Okay – internationale Grenzen dürfen also nicht mit Gewalt verändert werden. Man könnte natürlich eine naheliegende Gegenfrage stellen: Wie sind sie denn eigentlich zustande gekommen und wie sollten sie eigentlich sonst verändert werden? Aber lassen wir solche Gedanken einmal beiseite. Bleiben wir ganz empirisch.

Liebe Westeuropäer, erinnert ihr euch noch an den 24. März 1999?

Damals begann ein 78 Tage lang andauerndes Bombardement der Republik Jugoslawien mit massiven Luftangriffen, Zerstörung von Regierungsgebäuden, Industrieanlagen, Transport, Telekommunikation- und Energie-Infrastruktur, mehreren tausend zivilen Opfern (mit vielen Spätfolgen durch uranangereicherte Munition). Der „Einsatz“ war ein klar völkerrechtswidriger Angriffskrieg der Nato, nicht gedeckt durch ein UN-Mandat des Sicherheitsrats, legitimiert durch Lügen.

═══

-- ZIEL DER AUFGABE --
Schreiben Sie den Text über die Bombardierung Jugoslawiens im Jahr 1999 weiter, im Anschluss an seinen letzten Satz. Das Material wird hier nicht gebraucht.

-- MATERIAL --

═══

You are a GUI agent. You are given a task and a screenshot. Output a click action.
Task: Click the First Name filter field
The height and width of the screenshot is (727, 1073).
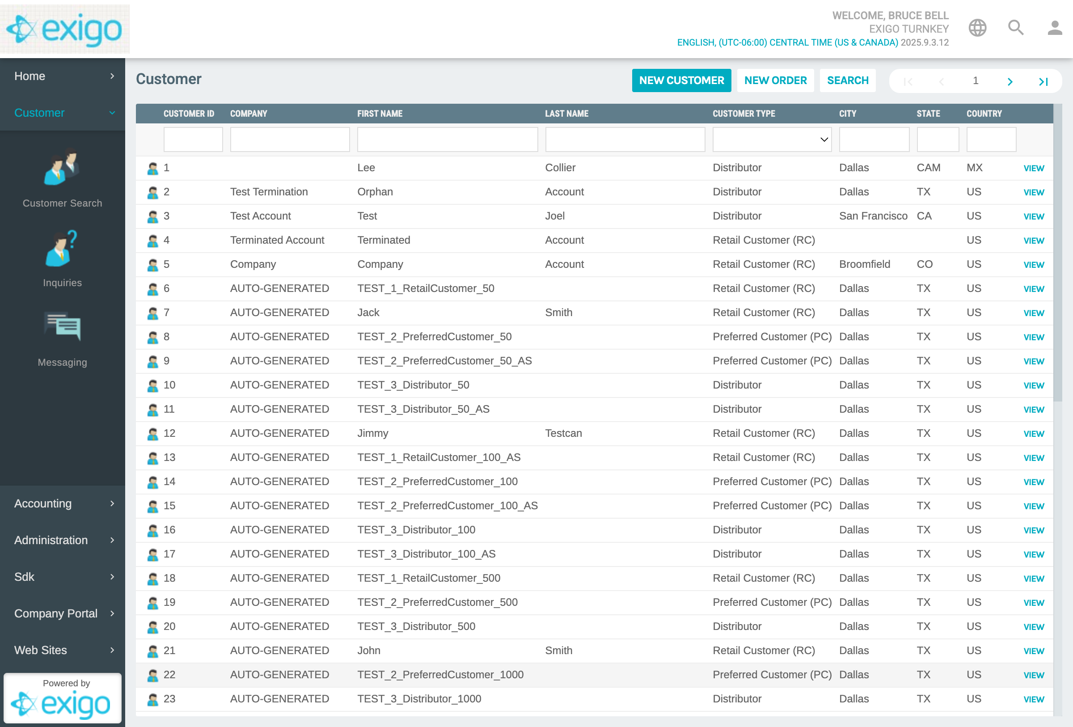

═══

-- ERWARTETE ANTWORT --
Das war übrigens der erste „richtige“ Krieg in Europa nach dem Zweiten Weltkrieg. Annalena Baerbock, die bekanntlich „vom Völkerrecht kommt“, war bei dessen Beginn 18 Jahre alt, hätte also auch schon damals „in einer anderen Welt aufwachen“ können – und zwar in einer, in der die Nato einen Krieg gegen ein souveränes europäisches Land führte.

Am Ende stand die gewaltsame Veränderung von Grenzen: Aus Rest-Jugoslawien, das zuvor schon bereits durch mehrere Wellen von westlich unterstütztem Separatismus dezimiert worden war (Mittel dabei war eine offensive Einmischung in die Souveränität des jugoslawischen Zentralstaats durch die Förderung radikal-nationalistischer und separatistischer Bewegungen, die Zusage sofortiger völkerrechtlicher Anerkennung, das Versprechen auf EU-Mitgliedschaft), wurden das heutige Serbien und ein neuer Staat namens Kosovo.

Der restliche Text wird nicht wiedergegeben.